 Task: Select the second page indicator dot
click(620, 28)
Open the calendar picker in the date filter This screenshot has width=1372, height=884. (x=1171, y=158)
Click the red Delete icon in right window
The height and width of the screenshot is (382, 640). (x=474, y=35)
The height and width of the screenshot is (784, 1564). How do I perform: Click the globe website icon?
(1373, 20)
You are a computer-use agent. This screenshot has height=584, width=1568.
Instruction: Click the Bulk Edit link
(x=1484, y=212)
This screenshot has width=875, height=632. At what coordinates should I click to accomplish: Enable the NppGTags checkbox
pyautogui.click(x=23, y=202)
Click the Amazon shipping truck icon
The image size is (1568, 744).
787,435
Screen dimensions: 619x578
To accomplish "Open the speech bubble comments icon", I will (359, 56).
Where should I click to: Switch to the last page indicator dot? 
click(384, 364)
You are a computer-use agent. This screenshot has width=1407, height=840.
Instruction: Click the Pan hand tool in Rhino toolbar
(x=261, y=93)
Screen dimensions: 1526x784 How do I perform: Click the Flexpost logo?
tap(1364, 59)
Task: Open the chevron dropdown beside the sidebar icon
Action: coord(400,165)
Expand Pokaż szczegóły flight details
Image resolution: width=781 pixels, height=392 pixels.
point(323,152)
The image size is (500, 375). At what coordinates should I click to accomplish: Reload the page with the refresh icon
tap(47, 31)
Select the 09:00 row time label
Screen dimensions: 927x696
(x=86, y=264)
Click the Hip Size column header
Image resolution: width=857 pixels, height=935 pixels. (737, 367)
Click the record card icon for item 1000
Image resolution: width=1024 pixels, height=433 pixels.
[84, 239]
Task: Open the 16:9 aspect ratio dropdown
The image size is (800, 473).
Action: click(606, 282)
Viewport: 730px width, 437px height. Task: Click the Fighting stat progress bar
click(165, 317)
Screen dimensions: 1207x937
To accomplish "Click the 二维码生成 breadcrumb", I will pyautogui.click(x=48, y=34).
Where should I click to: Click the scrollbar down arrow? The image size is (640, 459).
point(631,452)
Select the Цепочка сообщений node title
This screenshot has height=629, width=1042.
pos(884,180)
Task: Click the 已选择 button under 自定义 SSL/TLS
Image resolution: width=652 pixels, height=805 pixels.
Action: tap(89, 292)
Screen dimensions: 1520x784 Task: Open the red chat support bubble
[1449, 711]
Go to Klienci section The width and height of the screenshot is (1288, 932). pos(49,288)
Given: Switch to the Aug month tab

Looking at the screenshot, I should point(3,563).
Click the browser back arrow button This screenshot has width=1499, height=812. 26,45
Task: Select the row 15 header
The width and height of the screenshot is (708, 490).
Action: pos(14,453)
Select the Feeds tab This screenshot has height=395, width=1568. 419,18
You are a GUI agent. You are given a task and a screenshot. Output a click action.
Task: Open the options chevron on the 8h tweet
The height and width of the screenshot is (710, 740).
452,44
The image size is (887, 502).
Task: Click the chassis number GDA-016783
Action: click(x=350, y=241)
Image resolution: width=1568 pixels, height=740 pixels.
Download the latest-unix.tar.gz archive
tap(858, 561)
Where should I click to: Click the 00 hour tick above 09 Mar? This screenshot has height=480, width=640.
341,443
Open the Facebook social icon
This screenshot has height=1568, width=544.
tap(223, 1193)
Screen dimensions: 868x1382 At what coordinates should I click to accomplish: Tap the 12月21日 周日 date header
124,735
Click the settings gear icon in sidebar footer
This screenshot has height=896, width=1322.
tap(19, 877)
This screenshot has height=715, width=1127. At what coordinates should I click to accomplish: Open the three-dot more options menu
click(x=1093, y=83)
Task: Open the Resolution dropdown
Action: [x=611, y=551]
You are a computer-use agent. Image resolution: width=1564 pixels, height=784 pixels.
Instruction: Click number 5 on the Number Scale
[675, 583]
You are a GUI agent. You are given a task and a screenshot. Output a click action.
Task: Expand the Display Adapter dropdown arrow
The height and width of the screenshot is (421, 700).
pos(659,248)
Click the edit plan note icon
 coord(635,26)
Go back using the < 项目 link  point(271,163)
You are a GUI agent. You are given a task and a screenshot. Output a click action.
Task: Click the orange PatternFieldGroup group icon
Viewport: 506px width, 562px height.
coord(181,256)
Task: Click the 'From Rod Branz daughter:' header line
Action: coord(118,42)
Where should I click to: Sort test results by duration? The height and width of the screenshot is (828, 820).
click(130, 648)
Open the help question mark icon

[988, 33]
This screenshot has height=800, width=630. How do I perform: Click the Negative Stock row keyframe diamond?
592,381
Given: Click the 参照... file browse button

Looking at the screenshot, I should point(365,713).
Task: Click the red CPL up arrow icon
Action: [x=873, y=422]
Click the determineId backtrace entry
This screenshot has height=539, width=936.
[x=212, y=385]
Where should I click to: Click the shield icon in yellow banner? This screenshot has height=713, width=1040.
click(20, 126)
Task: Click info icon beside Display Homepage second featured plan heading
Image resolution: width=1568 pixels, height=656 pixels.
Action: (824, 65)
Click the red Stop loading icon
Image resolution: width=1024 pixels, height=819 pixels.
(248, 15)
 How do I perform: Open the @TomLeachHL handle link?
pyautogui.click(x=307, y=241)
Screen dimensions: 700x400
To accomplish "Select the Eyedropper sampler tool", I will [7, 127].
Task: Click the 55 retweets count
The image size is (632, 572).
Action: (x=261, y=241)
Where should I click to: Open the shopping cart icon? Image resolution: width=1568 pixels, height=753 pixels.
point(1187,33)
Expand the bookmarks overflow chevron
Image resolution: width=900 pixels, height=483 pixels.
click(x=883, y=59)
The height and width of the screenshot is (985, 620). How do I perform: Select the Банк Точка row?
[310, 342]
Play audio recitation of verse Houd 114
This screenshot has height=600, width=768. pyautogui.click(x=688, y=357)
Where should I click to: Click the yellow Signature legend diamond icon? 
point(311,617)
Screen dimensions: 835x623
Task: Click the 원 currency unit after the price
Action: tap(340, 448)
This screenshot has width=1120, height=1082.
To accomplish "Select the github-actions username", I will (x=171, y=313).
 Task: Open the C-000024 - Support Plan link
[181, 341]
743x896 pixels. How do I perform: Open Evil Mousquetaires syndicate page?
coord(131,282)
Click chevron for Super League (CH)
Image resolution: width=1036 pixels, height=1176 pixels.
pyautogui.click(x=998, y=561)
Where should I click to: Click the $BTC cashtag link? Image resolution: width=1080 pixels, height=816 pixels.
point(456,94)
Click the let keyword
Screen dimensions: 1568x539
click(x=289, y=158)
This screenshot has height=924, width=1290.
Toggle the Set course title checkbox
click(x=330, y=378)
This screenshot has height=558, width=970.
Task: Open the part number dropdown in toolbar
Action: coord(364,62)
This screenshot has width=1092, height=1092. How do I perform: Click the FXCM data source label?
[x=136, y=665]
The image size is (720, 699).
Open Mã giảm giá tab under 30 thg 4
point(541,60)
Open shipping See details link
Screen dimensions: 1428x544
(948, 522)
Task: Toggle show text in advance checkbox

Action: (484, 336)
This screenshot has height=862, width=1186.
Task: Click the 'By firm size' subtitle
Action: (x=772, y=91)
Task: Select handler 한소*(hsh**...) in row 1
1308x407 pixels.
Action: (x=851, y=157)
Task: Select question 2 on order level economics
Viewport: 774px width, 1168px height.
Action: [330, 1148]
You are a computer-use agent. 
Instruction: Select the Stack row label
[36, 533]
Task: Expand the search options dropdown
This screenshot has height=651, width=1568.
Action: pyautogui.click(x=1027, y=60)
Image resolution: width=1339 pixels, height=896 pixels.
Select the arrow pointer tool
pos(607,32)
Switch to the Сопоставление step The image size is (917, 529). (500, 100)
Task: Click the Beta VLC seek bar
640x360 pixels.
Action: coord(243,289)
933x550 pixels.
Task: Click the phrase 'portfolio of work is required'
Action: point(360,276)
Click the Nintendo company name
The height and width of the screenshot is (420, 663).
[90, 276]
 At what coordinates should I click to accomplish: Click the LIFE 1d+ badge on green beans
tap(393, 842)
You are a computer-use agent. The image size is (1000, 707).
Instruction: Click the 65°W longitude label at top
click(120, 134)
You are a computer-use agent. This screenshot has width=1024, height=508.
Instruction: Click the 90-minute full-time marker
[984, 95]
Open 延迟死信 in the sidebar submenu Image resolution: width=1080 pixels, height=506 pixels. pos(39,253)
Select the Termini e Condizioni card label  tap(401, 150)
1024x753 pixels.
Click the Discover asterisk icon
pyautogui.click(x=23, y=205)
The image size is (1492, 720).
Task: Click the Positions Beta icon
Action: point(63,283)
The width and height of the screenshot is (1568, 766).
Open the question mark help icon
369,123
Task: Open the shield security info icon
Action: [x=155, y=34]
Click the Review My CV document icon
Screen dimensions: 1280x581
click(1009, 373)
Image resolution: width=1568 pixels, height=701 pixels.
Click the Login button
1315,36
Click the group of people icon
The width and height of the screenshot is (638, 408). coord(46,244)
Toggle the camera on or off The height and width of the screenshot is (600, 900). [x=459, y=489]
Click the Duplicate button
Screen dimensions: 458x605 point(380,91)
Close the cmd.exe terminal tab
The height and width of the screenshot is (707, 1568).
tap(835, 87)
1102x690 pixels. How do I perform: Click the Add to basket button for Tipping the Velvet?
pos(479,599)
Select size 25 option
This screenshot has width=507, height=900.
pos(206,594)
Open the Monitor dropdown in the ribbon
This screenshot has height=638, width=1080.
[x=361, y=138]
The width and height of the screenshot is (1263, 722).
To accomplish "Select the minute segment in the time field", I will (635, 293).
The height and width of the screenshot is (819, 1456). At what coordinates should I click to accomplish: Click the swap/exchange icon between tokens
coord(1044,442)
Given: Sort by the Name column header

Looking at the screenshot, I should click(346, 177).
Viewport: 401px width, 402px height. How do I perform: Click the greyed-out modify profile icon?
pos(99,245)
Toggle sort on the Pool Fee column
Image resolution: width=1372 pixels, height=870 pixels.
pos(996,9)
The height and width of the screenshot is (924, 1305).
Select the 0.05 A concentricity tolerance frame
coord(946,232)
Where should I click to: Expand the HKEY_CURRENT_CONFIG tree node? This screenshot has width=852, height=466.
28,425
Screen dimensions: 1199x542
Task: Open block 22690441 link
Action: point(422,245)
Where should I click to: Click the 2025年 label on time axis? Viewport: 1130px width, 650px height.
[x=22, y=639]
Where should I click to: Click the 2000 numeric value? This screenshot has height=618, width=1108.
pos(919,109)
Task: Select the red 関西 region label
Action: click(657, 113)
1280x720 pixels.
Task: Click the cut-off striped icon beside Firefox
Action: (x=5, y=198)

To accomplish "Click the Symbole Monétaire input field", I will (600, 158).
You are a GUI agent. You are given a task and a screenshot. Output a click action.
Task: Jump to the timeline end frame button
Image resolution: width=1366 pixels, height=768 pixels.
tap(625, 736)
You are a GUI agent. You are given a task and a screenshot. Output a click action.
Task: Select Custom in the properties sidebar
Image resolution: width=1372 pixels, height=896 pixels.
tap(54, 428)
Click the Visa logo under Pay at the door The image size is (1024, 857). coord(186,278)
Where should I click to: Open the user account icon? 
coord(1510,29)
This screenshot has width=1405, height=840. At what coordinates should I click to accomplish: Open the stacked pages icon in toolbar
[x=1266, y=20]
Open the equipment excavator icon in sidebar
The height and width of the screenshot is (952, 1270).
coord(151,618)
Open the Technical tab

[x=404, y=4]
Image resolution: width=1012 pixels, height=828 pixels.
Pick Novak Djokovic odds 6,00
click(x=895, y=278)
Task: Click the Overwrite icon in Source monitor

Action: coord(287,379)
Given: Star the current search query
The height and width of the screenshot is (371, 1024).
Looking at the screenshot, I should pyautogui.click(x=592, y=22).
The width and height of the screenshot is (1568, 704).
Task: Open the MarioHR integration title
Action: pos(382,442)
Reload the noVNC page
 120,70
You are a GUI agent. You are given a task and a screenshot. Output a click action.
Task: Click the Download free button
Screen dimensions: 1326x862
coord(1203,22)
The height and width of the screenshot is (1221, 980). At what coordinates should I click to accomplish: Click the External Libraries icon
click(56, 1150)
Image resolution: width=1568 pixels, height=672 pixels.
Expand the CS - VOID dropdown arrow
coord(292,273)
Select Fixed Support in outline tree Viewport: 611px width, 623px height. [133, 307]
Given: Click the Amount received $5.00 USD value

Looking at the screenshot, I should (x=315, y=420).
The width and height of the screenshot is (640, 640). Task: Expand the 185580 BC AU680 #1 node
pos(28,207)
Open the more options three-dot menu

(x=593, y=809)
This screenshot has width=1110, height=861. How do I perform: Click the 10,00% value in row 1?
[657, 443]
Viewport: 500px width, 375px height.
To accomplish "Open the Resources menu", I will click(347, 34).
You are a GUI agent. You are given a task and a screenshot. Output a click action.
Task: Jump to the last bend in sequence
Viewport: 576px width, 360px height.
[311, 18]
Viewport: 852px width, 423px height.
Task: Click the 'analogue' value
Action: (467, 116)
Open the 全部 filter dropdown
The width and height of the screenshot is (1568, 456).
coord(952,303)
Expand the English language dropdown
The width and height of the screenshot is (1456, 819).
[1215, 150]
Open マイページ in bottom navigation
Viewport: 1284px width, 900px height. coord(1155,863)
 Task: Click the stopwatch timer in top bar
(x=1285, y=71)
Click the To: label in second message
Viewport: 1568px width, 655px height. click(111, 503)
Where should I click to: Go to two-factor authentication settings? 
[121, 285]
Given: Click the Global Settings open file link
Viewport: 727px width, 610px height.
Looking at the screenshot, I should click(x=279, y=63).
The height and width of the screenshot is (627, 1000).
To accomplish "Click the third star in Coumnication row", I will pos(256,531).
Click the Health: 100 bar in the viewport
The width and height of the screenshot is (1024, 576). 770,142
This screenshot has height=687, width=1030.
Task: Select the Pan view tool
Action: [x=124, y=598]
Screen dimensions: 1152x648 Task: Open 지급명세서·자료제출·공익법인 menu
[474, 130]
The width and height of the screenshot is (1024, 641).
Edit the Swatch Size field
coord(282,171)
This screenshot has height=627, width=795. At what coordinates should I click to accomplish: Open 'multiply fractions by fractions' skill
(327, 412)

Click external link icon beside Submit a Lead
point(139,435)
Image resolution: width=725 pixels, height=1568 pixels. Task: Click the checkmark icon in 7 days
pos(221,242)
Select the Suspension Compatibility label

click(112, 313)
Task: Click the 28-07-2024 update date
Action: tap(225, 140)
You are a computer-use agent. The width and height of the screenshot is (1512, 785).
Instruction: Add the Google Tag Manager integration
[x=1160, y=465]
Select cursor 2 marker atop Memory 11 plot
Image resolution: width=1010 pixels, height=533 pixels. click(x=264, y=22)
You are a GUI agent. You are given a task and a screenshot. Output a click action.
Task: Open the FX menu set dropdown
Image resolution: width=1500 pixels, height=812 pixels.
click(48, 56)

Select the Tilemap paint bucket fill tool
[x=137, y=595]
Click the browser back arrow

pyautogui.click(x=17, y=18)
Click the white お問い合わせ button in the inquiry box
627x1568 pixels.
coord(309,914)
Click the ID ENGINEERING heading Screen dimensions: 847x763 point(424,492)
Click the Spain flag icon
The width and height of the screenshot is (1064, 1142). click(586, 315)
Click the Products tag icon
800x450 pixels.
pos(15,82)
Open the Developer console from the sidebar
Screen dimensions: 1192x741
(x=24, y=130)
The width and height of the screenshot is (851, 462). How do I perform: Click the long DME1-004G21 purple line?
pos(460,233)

◆ Requirement
Using the records above, filter out every line that lacks the string "computer" and copy the rest.

◆ Answer to this exercise
You are a computer-use agent. This screenshot has height=584, width=1568.
You are a computer-use agent. This screenshot has width=1407, height=840.
You are a computer-use agent. Image resolution: width=1564 pixels, height=784 pixels.
You are a computer-use agent. 
You are a computer-use agent. The image size is (1000, 707).
You are a computer-use agent. This screenshot has width=1024, height=508.
You are a computer-use agent. The width and height of the screenshot is (1512, 785).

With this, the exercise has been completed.